The unfolded protein response (UPR) is a component of the cellular
defense system against misfolded proteins that adapts folding in
the endoplasmic reticulum (ER) to changing conditions. The UPR is
activated in response to an accumulation of unfolded or misfolded
proteins in the lumen of the endoplasmic reticulum. In this
scenario, the UPR has two primary aims: (i) to restore normal
function of the cell by halting protein translation, and (ii) to
activate the signaling pathways that lead to the increased
production of molecular chaperones involved in protein folding. If
these objectives are not achieved within a certain time frame, or
the disruption is prolonged, the UPR aims towards apoptosis.

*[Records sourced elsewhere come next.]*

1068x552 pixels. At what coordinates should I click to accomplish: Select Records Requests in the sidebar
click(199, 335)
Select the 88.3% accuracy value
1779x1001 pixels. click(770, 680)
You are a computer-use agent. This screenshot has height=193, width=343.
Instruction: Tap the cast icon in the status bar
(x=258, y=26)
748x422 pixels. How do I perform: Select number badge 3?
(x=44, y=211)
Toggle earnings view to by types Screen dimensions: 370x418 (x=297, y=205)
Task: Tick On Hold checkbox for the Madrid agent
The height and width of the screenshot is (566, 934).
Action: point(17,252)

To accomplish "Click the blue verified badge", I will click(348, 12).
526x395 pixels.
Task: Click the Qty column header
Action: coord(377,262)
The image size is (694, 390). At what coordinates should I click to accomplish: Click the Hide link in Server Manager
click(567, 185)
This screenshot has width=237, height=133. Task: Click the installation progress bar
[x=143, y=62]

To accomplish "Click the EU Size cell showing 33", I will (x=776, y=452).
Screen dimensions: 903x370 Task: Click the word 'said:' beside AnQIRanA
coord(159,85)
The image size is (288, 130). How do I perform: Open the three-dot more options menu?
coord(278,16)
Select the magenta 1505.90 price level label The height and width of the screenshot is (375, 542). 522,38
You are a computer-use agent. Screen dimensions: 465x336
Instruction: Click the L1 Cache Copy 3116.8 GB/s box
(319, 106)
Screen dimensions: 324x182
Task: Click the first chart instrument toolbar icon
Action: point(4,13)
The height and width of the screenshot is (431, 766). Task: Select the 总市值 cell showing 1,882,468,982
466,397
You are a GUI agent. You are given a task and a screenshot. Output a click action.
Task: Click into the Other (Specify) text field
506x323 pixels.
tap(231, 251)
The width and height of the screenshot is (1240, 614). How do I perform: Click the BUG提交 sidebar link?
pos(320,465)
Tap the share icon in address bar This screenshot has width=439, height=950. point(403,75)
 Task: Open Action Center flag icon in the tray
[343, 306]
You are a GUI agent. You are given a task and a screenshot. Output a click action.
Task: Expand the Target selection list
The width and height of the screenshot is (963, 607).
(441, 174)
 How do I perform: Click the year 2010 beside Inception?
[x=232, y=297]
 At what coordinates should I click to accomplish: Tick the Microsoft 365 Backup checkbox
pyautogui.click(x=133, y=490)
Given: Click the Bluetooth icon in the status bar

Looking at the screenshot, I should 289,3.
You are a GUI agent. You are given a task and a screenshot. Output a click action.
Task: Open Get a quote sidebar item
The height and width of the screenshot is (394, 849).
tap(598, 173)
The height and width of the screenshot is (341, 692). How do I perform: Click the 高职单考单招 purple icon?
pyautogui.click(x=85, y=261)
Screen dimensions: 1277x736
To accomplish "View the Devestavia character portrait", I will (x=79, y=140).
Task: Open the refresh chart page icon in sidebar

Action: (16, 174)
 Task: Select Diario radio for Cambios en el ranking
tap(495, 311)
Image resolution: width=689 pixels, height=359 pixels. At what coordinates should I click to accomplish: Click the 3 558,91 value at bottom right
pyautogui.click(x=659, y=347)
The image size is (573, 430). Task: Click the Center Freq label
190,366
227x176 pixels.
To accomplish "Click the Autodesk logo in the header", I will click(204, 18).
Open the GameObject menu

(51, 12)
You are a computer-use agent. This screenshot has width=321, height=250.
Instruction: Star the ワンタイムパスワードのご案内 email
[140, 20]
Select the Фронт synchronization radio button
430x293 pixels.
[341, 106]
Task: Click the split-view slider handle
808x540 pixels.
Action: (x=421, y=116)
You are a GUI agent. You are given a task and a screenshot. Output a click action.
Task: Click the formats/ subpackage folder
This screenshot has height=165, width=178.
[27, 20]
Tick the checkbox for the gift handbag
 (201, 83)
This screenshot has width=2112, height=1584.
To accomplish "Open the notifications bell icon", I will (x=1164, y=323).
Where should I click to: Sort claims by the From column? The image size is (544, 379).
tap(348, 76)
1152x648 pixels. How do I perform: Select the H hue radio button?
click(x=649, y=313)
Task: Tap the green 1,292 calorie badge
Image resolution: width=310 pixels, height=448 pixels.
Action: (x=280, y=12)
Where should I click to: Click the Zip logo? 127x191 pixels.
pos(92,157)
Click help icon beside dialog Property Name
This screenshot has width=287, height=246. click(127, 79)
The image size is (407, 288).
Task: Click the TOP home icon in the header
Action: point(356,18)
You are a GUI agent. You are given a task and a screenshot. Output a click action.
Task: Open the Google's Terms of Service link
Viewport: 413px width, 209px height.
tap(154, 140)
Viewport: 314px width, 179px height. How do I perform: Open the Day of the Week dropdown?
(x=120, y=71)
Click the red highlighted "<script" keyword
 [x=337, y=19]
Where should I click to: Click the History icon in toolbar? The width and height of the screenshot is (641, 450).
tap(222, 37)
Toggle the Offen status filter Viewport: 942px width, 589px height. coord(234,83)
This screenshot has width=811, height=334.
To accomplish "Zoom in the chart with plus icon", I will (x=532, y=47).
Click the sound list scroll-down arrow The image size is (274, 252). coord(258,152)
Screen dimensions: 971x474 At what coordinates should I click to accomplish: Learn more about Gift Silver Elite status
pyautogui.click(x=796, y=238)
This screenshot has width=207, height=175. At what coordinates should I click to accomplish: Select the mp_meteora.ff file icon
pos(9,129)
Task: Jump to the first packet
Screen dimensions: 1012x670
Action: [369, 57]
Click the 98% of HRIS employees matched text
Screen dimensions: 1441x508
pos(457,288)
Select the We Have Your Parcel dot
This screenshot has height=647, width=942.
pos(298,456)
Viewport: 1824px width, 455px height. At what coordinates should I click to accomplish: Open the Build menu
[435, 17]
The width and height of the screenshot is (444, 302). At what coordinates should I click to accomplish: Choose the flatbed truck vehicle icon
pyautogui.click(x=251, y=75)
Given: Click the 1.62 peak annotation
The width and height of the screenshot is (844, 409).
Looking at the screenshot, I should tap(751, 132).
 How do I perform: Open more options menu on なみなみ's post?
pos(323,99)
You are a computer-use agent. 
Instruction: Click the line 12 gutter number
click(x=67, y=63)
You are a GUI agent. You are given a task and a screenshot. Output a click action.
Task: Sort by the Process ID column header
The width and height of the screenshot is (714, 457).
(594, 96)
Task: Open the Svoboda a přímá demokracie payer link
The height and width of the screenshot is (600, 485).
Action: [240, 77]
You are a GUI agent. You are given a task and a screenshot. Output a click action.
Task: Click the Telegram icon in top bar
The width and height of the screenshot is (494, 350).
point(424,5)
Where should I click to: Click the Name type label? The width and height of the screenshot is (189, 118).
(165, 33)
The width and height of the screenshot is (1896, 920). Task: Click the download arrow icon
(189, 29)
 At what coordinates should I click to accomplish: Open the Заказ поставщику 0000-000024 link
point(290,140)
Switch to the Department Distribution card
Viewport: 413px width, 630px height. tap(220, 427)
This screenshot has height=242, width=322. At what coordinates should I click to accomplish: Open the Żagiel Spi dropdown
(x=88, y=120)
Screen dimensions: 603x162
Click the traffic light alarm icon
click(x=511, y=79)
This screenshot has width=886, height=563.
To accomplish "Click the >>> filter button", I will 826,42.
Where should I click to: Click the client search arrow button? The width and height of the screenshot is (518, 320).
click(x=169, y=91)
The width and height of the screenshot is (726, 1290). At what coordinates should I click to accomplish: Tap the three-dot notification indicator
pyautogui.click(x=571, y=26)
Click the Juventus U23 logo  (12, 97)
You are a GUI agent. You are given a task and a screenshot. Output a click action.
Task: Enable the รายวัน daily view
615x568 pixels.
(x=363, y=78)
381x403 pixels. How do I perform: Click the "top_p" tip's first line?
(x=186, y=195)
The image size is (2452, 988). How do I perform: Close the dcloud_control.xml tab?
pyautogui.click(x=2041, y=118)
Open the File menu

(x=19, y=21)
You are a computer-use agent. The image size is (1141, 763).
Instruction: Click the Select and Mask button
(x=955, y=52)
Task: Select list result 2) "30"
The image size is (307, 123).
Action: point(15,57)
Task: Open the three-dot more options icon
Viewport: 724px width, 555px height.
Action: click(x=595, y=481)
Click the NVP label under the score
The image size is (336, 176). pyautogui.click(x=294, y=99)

Upstream components of the UPR are the ER-resident trans-membrane
proteins IRE1, ATF6, and PERK, which sense folding defects to
reprogram transcription and translation in a concerted manner and
restore proteostasis. Activated IRE1 and ATF6 increase the
transcription of genes involved in ER folding, such as those
encoding the chaperones BiP and GRP94. Activated PERK attenuates
global protein synthesis by phosphorylating the subunit of
translation initiation factor 2 (eIF2.alpha.) on Ser51 while
promoting translation of the transcription factor ATF4. The latter
controls expression of CHOP, another transcription factor, which in
turn promotes expression of PPP1R15A/GADD34. PPP1R15A, an effector
of a negative feedback loop that terminates UPR signaling, recruits
a catalytic subunit of protein phosphatase 1 (PP1c) to
dephosphorylate eIF2.alpha., allowing protein synthesis to resume.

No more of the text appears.